(Stored dataset items)
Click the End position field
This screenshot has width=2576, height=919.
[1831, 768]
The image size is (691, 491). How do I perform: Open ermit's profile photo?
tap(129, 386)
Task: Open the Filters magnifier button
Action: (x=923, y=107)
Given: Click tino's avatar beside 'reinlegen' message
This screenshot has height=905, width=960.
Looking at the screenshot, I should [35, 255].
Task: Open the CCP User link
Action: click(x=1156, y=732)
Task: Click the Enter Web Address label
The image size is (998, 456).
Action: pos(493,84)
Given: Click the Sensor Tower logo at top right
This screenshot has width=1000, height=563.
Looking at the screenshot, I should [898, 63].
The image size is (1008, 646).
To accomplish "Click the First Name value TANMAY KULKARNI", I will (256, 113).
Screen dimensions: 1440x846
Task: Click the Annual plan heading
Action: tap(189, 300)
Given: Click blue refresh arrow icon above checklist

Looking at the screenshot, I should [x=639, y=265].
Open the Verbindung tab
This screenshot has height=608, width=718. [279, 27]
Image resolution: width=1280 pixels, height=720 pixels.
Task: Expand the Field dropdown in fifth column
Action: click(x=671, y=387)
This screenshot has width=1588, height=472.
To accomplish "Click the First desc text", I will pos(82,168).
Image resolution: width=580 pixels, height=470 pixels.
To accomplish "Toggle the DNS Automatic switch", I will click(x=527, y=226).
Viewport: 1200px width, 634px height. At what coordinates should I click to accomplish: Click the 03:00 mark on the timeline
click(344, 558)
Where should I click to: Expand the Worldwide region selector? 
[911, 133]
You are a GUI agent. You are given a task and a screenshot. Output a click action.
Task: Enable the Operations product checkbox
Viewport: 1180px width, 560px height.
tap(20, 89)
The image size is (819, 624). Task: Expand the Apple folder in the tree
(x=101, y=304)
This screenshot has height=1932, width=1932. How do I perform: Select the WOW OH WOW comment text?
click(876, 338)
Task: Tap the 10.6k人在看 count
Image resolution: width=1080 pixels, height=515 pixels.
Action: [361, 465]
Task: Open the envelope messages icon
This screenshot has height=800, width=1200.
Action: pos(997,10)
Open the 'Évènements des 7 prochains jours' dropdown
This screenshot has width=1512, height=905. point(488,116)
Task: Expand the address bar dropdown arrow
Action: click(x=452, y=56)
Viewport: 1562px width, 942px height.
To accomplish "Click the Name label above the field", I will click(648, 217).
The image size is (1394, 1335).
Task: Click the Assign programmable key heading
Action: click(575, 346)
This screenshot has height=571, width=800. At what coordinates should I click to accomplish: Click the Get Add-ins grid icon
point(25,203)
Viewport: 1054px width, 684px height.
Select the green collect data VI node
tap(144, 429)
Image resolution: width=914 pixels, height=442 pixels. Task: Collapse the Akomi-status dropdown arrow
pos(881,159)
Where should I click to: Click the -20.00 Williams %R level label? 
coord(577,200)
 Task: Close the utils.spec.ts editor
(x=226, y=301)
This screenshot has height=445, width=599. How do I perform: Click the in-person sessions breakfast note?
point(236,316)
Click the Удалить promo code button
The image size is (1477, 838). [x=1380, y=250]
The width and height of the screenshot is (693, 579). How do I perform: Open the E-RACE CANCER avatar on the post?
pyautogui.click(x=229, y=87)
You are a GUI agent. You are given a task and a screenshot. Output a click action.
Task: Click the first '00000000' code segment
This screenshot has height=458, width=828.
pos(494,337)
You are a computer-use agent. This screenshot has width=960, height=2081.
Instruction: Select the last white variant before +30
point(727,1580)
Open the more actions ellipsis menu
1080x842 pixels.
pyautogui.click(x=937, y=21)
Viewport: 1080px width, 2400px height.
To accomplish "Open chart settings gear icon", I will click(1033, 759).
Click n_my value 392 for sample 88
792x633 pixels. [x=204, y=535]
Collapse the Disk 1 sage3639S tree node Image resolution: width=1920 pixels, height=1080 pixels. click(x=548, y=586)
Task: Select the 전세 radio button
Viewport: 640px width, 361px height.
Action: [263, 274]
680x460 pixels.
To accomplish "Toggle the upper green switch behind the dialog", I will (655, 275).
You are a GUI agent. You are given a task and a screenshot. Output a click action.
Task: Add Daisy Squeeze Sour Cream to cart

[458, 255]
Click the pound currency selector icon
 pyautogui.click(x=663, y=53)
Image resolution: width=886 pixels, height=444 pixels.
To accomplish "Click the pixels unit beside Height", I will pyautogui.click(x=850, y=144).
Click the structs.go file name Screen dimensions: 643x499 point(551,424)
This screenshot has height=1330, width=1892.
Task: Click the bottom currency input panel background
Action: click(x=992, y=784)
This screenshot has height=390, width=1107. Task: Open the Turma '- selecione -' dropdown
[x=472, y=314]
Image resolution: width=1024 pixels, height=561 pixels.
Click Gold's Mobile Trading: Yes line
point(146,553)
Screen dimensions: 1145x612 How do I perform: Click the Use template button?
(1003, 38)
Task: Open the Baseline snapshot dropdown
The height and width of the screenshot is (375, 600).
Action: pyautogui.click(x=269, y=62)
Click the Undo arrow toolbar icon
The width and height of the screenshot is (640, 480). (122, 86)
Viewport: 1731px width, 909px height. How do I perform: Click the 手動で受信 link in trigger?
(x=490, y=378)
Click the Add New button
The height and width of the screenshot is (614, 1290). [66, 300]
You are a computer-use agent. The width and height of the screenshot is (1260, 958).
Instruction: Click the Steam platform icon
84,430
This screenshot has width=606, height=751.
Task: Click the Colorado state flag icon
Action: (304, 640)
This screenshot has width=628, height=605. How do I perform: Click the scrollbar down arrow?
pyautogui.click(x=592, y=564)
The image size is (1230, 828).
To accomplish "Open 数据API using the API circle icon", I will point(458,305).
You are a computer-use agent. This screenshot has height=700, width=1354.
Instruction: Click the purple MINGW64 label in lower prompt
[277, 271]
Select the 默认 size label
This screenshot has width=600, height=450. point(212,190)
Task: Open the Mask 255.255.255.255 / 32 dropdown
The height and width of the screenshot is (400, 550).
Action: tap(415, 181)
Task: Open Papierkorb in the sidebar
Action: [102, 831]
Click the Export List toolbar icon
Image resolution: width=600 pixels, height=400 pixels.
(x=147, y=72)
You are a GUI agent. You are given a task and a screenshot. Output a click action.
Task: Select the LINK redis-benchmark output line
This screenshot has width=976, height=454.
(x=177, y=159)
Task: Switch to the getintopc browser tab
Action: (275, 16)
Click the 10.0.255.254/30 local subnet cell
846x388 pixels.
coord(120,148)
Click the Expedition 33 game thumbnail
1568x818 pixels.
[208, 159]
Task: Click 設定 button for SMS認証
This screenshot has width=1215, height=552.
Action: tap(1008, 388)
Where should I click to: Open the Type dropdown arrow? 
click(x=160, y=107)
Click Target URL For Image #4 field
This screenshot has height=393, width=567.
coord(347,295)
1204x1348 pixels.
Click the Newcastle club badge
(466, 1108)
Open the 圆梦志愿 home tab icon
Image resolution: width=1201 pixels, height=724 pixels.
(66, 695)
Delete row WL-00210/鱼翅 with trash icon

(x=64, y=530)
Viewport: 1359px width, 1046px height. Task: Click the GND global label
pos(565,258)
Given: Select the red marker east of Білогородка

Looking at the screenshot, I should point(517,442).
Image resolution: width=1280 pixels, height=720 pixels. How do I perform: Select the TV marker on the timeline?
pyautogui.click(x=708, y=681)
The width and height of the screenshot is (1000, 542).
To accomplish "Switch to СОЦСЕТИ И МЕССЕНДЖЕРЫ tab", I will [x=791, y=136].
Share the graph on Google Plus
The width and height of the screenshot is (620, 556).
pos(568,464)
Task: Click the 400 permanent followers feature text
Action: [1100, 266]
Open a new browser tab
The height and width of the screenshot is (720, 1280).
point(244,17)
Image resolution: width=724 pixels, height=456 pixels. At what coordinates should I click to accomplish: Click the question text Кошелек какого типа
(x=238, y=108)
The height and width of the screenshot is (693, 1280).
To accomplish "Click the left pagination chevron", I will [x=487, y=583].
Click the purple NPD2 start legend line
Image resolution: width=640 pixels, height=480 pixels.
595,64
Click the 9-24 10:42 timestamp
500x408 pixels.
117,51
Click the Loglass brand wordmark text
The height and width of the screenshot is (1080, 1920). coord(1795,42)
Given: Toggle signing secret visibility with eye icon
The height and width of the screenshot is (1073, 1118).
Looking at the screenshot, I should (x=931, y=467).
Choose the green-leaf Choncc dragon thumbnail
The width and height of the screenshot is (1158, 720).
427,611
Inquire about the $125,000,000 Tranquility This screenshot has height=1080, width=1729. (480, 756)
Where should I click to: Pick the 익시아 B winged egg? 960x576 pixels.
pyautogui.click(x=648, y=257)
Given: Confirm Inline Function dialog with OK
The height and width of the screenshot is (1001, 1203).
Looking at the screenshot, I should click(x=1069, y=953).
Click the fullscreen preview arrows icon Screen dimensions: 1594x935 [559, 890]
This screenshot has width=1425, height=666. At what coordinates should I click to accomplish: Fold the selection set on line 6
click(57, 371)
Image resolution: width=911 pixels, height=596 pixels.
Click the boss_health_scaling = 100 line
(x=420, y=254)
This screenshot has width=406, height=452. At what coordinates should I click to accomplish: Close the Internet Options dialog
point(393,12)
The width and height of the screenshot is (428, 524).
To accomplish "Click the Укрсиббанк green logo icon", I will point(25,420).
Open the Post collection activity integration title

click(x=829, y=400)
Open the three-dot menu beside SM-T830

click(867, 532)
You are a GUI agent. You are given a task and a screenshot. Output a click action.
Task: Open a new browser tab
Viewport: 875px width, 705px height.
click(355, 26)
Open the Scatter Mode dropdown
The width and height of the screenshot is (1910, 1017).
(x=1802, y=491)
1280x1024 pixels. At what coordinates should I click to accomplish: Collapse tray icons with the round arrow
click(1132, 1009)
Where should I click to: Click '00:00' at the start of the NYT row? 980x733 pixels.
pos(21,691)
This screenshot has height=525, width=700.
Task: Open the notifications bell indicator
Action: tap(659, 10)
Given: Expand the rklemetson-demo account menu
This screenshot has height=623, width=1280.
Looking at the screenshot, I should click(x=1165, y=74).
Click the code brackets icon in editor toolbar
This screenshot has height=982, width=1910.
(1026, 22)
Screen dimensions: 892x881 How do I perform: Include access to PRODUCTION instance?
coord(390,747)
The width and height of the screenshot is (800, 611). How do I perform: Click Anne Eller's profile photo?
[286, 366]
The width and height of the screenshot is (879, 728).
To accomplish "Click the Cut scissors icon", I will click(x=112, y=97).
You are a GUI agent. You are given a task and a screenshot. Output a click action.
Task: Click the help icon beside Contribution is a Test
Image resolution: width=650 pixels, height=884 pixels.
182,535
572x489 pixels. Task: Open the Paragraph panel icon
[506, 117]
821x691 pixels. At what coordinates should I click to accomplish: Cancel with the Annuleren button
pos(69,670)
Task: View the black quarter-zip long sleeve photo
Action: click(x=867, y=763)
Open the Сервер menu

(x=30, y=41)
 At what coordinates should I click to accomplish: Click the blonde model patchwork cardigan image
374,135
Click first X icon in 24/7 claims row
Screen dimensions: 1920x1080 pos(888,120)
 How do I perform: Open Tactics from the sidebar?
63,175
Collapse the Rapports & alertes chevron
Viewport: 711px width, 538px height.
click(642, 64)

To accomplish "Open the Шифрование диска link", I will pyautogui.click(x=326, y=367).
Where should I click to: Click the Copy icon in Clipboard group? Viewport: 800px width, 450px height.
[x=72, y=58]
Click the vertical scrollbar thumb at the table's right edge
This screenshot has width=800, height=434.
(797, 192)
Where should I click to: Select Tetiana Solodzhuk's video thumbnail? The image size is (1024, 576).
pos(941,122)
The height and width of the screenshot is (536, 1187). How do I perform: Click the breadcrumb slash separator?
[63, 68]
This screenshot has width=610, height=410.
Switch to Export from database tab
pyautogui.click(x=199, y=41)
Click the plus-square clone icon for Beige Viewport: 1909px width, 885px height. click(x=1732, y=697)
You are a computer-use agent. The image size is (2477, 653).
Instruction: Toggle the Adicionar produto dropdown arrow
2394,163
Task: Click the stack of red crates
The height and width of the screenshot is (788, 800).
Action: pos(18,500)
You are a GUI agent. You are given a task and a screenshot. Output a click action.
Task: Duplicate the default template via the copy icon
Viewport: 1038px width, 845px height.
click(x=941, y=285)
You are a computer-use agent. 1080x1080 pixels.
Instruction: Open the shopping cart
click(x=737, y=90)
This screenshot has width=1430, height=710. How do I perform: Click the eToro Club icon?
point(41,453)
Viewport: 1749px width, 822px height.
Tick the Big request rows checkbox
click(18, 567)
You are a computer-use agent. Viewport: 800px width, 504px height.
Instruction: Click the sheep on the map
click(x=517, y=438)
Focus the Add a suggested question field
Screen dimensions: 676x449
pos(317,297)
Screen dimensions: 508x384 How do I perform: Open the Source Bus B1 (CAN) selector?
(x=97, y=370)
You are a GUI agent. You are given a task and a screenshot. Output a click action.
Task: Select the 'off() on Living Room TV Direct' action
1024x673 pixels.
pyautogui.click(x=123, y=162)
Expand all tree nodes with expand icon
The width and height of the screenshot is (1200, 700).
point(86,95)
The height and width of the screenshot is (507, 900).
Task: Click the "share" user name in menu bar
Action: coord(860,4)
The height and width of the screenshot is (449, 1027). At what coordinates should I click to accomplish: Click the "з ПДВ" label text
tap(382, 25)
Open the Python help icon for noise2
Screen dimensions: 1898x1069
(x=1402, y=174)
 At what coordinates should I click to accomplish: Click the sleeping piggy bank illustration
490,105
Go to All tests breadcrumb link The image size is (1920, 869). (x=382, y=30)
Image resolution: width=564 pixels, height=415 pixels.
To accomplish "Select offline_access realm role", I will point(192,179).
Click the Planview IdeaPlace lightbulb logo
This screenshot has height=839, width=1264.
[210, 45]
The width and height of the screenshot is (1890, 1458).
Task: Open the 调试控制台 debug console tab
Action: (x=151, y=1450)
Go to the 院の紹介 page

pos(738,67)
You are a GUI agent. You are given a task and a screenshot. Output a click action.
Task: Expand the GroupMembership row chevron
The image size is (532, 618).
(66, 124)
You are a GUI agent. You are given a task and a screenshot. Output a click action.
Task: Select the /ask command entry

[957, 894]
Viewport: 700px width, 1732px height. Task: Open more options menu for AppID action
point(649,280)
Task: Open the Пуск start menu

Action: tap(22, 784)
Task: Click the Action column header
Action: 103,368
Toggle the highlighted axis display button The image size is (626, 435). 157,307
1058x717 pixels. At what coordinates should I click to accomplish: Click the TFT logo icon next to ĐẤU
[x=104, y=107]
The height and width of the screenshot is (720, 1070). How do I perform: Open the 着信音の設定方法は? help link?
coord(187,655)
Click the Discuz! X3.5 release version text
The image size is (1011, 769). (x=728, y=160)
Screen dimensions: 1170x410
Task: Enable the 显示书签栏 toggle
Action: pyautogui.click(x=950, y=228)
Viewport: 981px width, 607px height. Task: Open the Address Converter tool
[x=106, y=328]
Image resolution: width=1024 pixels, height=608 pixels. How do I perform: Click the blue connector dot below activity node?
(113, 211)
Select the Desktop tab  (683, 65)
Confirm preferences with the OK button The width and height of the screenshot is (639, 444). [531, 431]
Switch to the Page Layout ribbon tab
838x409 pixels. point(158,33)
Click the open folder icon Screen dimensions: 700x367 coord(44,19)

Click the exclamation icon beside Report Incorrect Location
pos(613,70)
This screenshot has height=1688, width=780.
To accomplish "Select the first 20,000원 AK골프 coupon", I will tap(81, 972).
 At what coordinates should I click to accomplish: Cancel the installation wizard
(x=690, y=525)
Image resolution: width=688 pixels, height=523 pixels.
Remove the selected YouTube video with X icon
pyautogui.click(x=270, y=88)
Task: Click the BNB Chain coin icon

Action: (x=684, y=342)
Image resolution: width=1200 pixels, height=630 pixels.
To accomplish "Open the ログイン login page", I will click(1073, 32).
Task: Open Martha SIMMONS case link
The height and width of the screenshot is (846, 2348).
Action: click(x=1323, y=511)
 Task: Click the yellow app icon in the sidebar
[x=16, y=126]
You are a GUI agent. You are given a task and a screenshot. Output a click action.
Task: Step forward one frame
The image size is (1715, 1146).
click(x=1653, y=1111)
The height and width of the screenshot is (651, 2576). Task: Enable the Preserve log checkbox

▶ **THE PROBLEM**:
Looking at the data above, write out exactly the lines that start at the one containing "The height and width of the screenshot is (1073, 1118)." and end at the one containing "Inquire about the"; include both and nothing beyond.

▶ **EXERCISE ANSWER**:
The height and width of the screenshot is (1073, 1118).
Looking at the screenshot, I should (x=931, y=467).
Choose the green-leaf Choncc dragon thumbnail
The width and height of the screenshot is (1158, 720).
427,611
Inquire about the $125,000,000 Tranquility This screenshot has height=1080, width=1729. (480, 756)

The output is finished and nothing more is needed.